§ Requirement
All lines in the records below that hold "para" are to be shown.

┌─ Source data

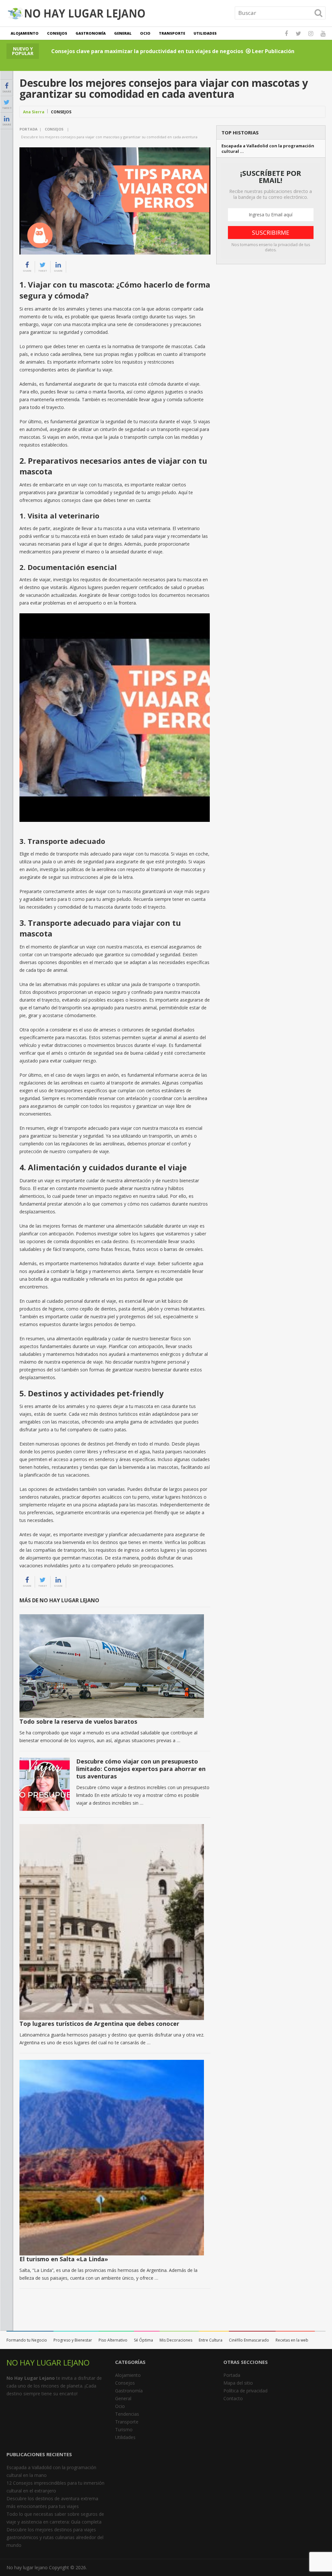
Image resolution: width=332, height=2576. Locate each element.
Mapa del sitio (238, 2383)
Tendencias (127, 2414)
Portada (28, 129)
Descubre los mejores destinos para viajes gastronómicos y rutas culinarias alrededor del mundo (54, 2537)
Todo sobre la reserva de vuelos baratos (78, 1721)
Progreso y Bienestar (72, 2340)
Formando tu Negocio (26, 2340)
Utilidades (205, 33)
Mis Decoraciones (176, 2340)
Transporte (172, 33)
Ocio (145, 33)
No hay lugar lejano (27, 2567)
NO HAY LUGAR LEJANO (47, 2362)
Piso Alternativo (113, 2340)
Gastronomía (91, 33)
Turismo (124, 2429)
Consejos (57, 33)
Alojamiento (25, 33)
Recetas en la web (292, 2340)
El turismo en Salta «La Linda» (63, 2259)
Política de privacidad (245, 2391)
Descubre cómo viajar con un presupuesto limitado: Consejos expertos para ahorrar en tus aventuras (141, 1768)
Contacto (233, 2398)
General (123, 33)
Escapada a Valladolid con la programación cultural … (267, 148)
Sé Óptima (143, 2340)
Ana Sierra (33, 112)
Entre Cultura (210, 2340)
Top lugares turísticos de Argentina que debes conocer (99, 2023)
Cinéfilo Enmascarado (249, 2340)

└─

§ Solution
Descubre los mejores destinos para viajes gastronómicos y rutas culinarias alrededor del mundo (54, 2537)
Descubre cómo viajar con un presupuesto limitado: Consejos expertos para ahorrar en tus aventuras (141, 1768)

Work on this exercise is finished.